Creía yo que ya nada había que ver después de Los pasatiempos de Muley-Bugentnf, pero engáñeme. Anunciáronnos un nuevo espectáculo los timbales y trompetas. Era éste la distribución de los premios, porque Tomás de la Fuente, para mayor solemnidad de la fiesta, a todos sus discípulos, así pupilos como los que no lo eran, les había hecho trabajar varias composiciones, y en aquel día se habían de repartir los premios a los más sobresalientes, consistiendo aquéllos en ciertos libros que el mismo preceptor, a costa suya, había ido a comprar a Segovia.
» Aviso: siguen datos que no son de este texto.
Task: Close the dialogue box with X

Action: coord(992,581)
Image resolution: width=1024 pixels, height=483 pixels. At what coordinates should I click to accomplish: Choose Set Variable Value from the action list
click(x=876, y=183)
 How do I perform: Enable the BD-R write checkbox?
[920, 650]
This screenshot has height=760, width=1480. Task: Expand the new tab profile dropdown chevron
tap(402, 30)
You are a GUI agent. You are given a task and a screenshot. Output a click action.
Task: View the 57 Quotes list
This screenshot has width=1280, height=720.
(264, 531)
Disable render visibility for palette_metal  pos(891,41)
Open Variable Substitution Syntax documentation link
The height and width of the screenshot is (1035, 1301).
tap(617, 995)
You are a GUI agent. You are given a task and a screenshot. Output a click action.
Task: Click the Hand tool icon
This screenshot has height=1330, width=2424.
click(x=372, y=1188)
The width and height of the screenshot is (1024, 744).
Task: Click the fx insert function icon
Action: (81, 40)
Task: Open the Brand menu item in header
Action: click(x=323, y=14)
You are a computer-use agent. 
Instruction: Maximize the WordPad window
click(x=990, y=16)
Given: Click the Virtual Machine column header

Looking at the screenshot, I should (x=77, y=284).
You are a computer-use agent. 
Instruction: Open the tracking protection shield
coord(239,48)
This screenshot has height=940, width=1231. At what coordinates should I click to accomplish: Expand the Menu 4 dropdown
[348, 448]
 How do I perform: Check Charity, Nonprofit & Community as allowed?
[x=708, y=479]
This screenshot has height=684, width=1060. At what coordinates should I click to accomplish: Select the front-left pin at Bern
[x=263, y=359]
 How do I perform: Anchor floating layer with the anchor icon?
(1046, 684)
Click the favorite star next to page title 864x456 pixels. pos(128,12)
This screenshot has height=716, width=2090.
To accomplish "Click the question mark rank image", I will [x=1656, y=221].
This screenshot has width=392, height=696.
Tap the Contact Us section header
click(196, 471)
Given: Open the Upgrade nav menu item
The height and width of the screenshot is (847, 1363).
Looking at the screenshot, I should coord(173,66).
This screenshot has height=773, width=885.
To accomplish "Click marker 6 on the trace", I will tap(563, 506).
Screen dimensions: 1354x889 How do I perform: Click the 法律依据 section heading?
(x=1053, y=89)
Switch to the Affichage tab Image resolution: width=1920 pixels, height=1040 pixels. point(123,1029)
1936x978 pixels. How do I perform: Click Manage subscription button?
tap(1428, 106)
De repente, pues, se dejaron ver en el teatro dos bancos largos de escuela y un armario o estante lleno de Libros pequeños encuadernados con aseo. Entonces todos los actores se presentaron en la escena y formaron un semicírculo delante del señor Tomás, el cual se dejaba ver con tanta gravedad y autoridad como pudiera un prefecto de colegio. Tenía en la mano la lista de los nombres de los que debían ser premiados. Entregósela al rey de Marruecos, quien se puso a leerla en alta voz, llamando uno por uno a los nombrados para recibir el premio. Cada cual iba con respeto a recibir un libro de la mano del pedante, inclinándose profundamente al ir y volver cuando pasaban delante del monarca marroquí. Juntamente con el libro, se los coronaba a todos con una guirnalda de laurel, y después se iban sentando en uno de los dos bancos, para que fuesen vistos, aplaudidos y admirados de todos, pero particularmente de sus madres, amigos y parientes. Por más cuidado que puso el preceptor en que todos quedasen contentos, no lo pudo conseguir, porque, observándose que la mayor parte de los premios habían tocado a los pupilos, como regularmente se acostumbra, las madres de los otros discípulos lo llevaron muy a mal, se alborotaron y acusaron al maestro de parcialidad; y tanto, que una fiesta tan gloriosa y tan alegre hasta aquel punto faltó poco para que se acabase tan desgraciadamente como el banquete de los Lapitas.